CVE-2025-23204: 
PHP vulnerability analysis and mitigation

API Platform Core, a system for creating hypermedia-driven REST and GraphQL APIs, contains a security vulnerability (CVE-2025-23204) that affects versions starting from 3.3.8. The vulnerability occurs when a security check that gets called after GraphQL resolvers is always replaced by another one due to a missing break clause. The issue was discovered on March 24, 2025, and has been patched in version 3.3.15 (GitHub Advisory).
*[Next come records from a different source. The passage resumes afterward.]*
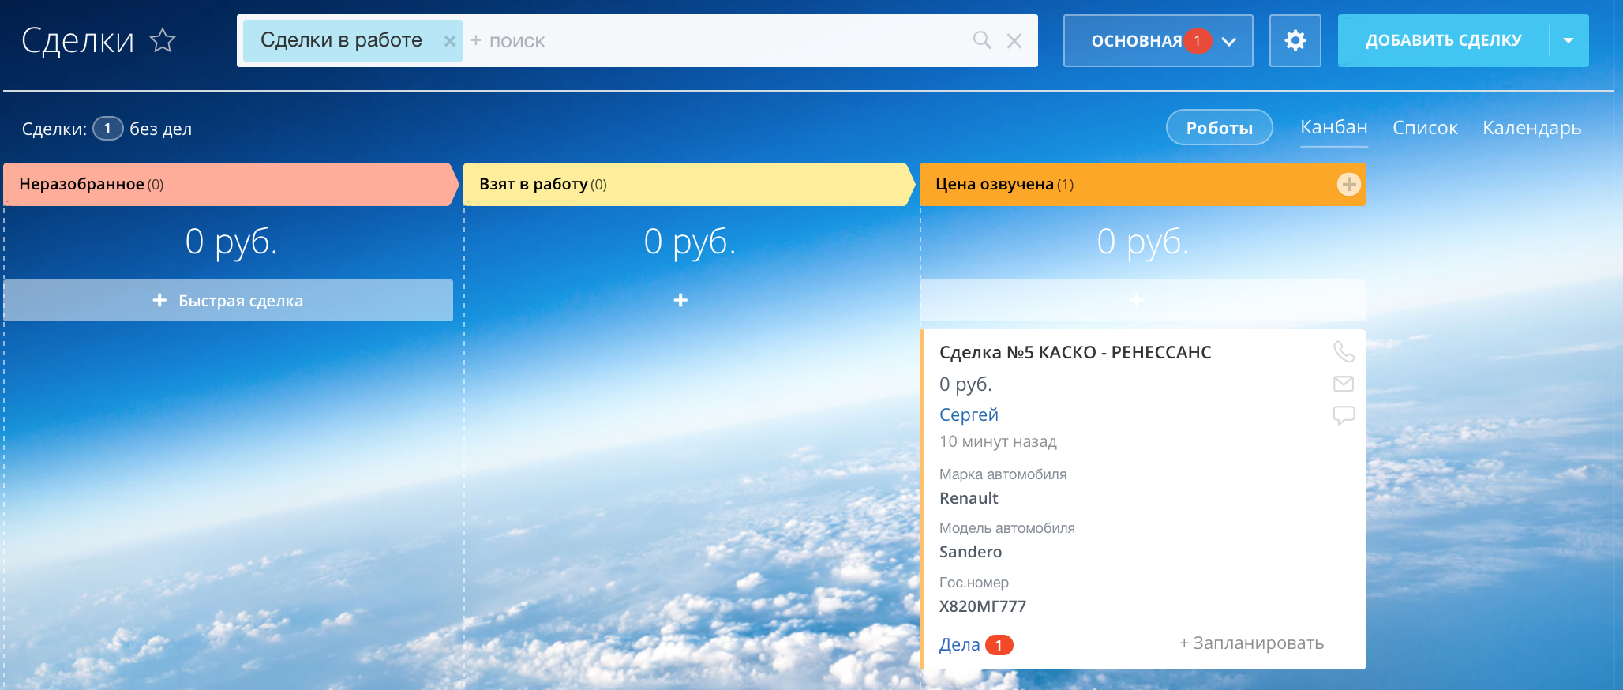Click the favorite star next to Сделки
Screen dimensions: 1623x690
point(163,40)
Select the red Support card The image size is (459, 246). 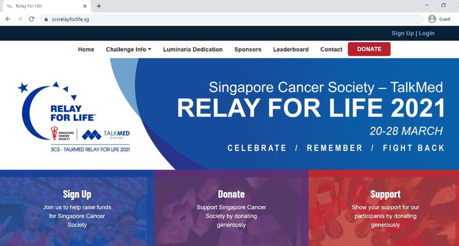(384, 208)
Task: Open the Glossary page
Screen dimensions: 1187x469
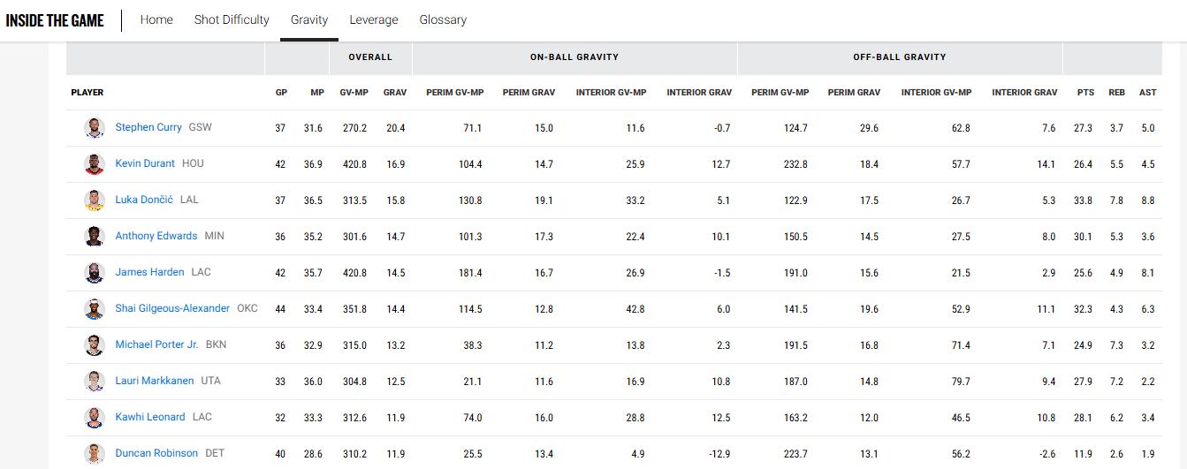Action: (x=443, y=19)
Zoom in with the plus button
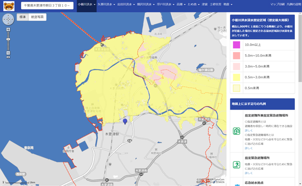302x186 pixels. click(8, 29)
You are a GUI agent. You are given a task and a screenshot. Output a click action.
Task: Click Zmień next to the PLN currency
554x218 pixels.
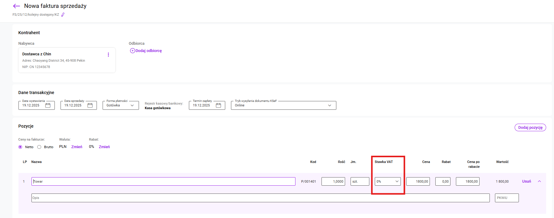pos(77,147)
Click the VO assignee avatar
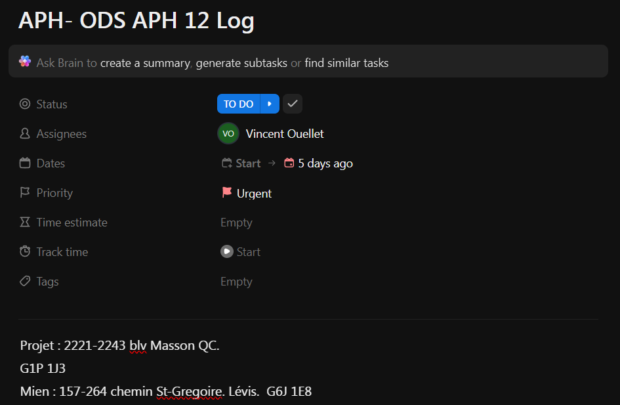This screenshot has height=405, width=620. tap(228, 134)
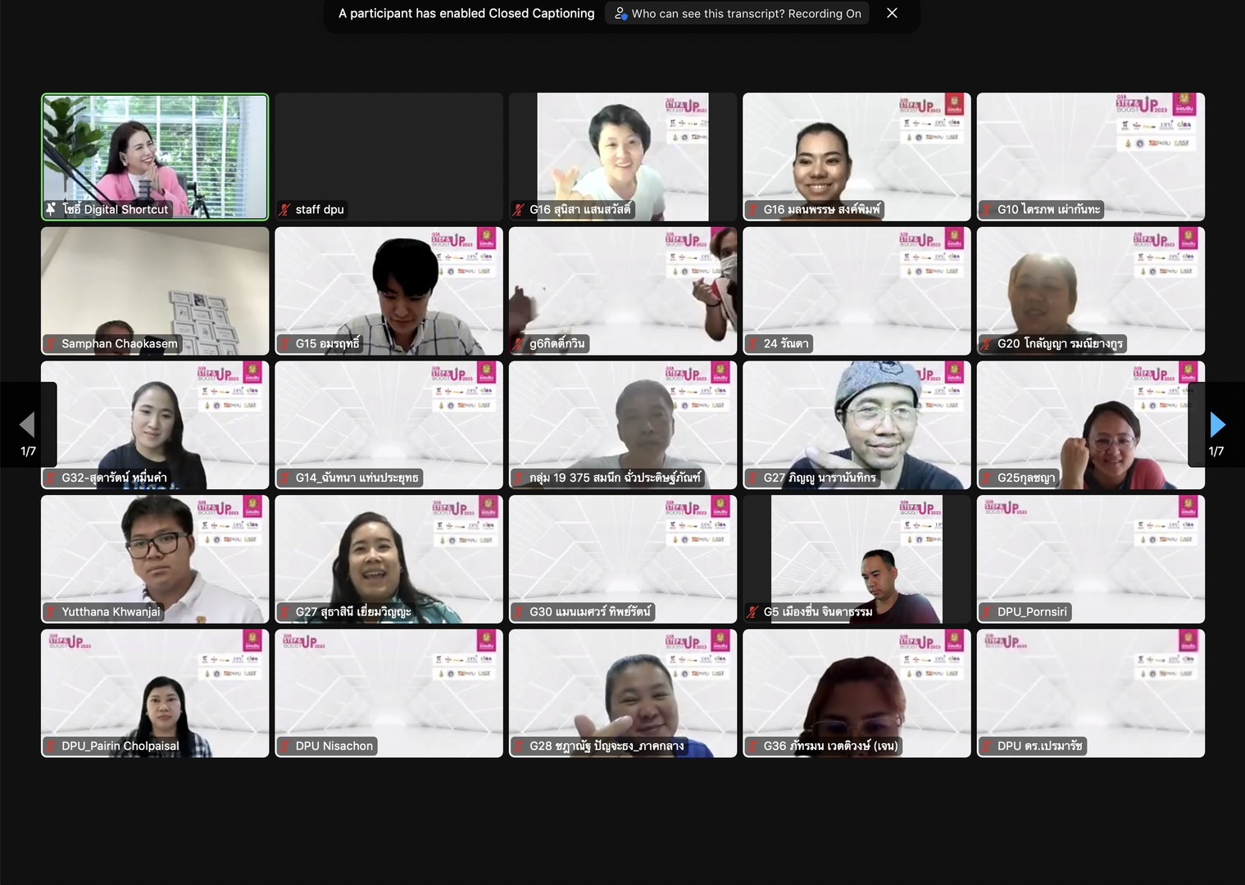Image resolution: width=1245 pixels, height=885 pixels.
Task: Toggle mute for Yutthana Khwanjai
Action: [x=51, y=611]
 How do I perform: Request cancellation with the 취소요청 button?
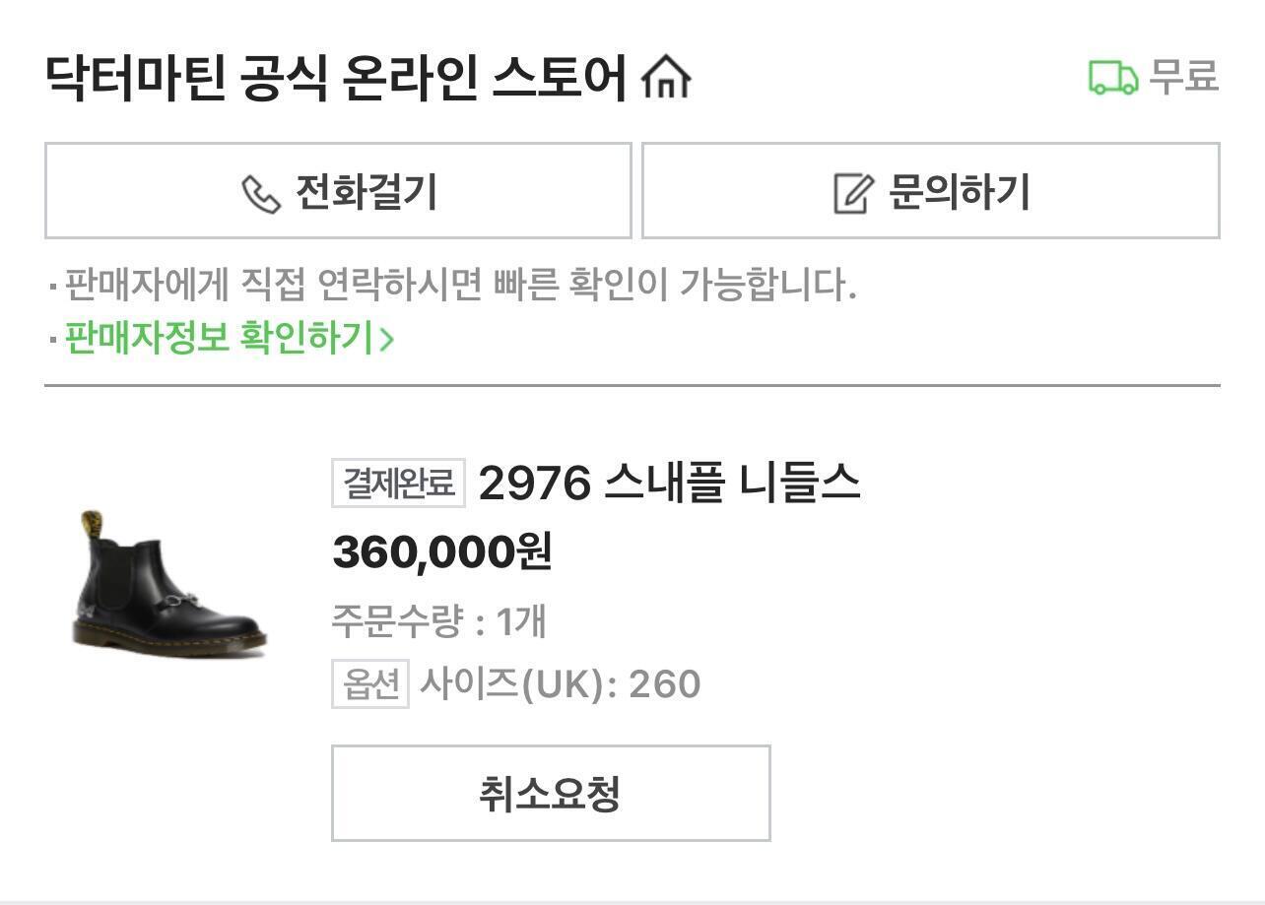550,793

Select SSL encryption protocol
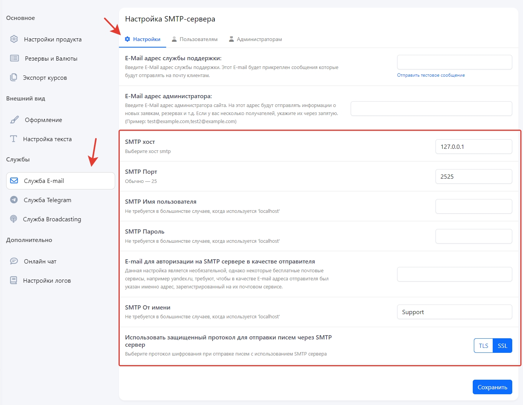(x=502, y=346)
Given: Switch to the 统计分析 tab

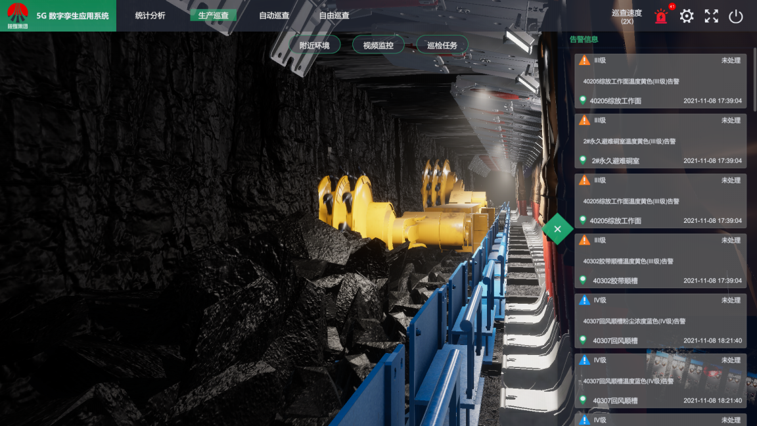Looking at the screenshot, I should pyautogui.click(x=150, y=15).
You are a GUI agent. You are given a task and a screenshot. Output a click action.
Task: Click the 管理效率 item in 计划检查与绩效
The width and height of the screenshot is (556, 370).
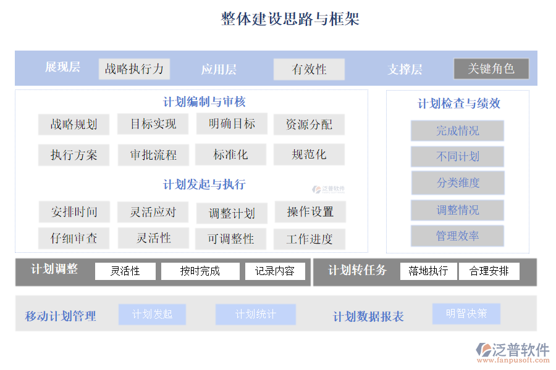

The vulnerability stems from a code logic issue in the security check implementation. The security check that should be called after GraphQL resolvers is always replaced by another check due to a missing break statement in a switch clause. This causes the system to fall back to the default security check instead of using the intended security after resolver check. The vulnerability has been assigned a CVSS v3.1 score of 4.4 (Medium) with a vector string of CVSS:3.1/AV:N/AC:H/PR:H/UI:N/S:C/C:L/I:L/A:N (GitHub Advisory).

The impact of this vulnerability is limited to scenarios where there is only a security check after the resolver and none inside the security context. When exploited, it could lead to security checks being bypassed, potentially allowing unauthorized access to protected resources (GitHub Advisory).

The vulnerability has been fixed in API Platform Core version 3.3.15. Users are advised to upgrade to this version to address the security issue. No alternative workarounds have been provided (GitHub Advisory).